De maneira geral, Arendt sugere que esse movimento de negação da Política é algo bastante presente nas sociedades "ocidentais" contemporâneas e que devem ser restringidos.
Voltando ao Brasil, parece não haver dúvidas que as recorrentes soluções conservadoras dos principais problemas sociais estão ligadas a um distanciamento cada vez maior de grande parte da população em relação á Política. Claro que aqui não está se afirmando a existência de um "totalitarismo" na sociedade brasileira. De qualquer forma, esse constante fim dos espaços da Política, pode gerar conseqüências ainda mais conservadoras.

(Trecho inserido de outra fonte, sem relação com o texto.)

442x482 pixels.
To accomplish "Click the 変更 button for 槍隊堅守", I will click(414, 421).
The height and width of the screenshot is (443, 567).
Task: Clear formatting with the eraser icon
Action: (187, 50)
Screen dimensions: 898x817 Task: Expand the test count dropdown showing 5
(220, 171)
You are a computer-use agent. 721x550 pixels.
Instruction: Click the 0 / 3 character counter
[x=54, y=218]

Os próprios componentes do aparelho estatal, em sentido strictu, privilegiam um certo tipo de política, muito mais ligado ás questões mesquinhas do dia-a-dia do que com o princípio maquiaveliano da fundação de novos Estados. Aqui, novamente as idéias de Gramsci são fundamentais para refletir, quando distinguem a grande política da pequena política:
"Grande política (alta política) - pequena política (política do dia-dia, política parlamentar, de corredor de intrigas). A grande política compreende as questões ligadas á fundação de novos Estados, á luta pela destruição, pela defesa, pela conservação de determinadas estruturas orgânicas econômico-sociais. A pequena política compreende as questões parciais e cotidianas que se apresentam no interior de uma estrutura já estabelecida em decorrência de lutas pela preponderância entre as diversas frações de uma mesma classe política" (GRAMSCI, 2000 : 21)

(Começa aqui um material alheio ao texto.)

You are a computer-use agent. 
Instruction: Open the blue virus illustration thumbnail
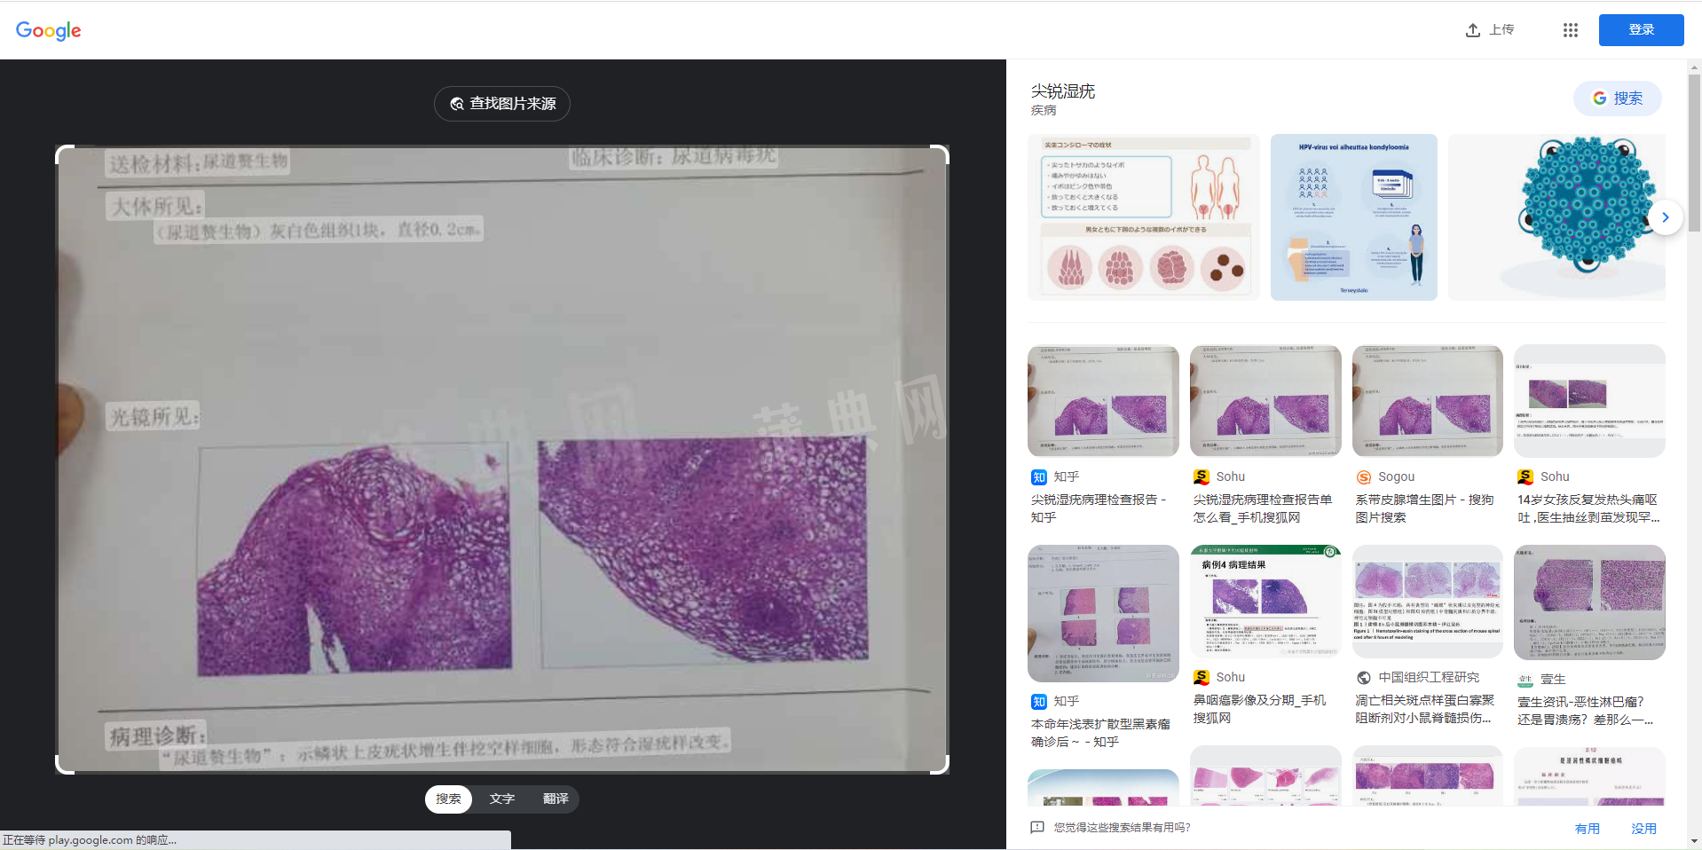click(1556, 217)
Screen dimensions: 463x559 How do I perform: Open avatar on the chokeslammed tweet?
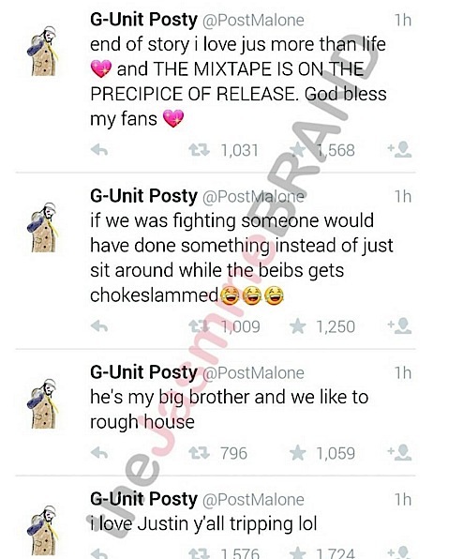[42, 227]
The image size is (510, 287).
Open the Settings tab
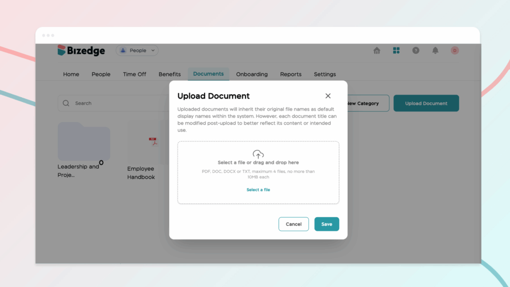pos(325,74)
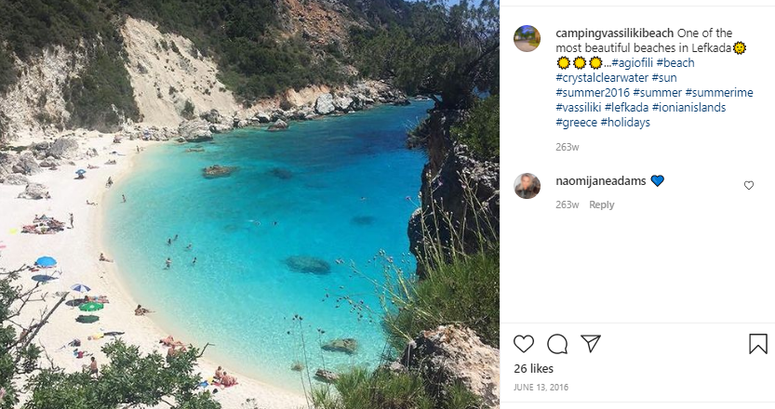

Essa passagem revela uma grande atualidade, possibilitando uma interessante análise sobre a crise política do Estado brasileiro. Neste, todo o movimento político apresenta-se completamente preso no que Gramsci chama de "pequena política". As brigas de corredor, o "mensalão", as diversas CPI's, as lutas internas em cada partido, etc, revelam toda a parcialidade do fazer política dos dias atuais. E essa política imediata e mesquinha, acaba predominando entre os indivíduos, grupos e classes, no interior da "sociedade civil". A agenda política se coloca muito mais como uma agenda "jornalístico-policial" do que como um programa orgânico de novos projetos econômico-sociais. Com isso, os conflitos de classes travados tanto no âmbito do "sociedade política" quanto na "sociedade civil", tornam-se confusos e obscuros.
Tudo isso parece privilegiar muito mais as forças conservadoras do que as progressistas. Afinal, a desorganização das classes antagônicas ao sistema sempre foi um pré-requisito para a manutenção da ordem estabelecida pelo capital.
Aqui é possível estabelecer um ponto de contato entre Gramsci e Hannah Arendt. Mesmo de modos diferentes e com propósitos díspares, tanto um quanto o outro reivindicam para o domínio "público", ou para as "classes subalternas", a presença da grande política. A política que realmente faz os indivíduos, os grupos e as classes, organizarem-se e se afastarem do caos e dos movimentos conservadores e reacionários. Somente se inserindo nesta política é que a história ficará livre de certas manifestações de extrema destruição. E isso os dois sentiram na própria pele, Gramsci preso político do fascismo e Arendt refugiada, também política, devido á perseguição nazista. Gramsci por ser comunista e Arendt por ser judia, sentiram em suas experiências pessoais o quanto a política é importante para se barrar certos movimentos e regimes ditatoriais e totalitários.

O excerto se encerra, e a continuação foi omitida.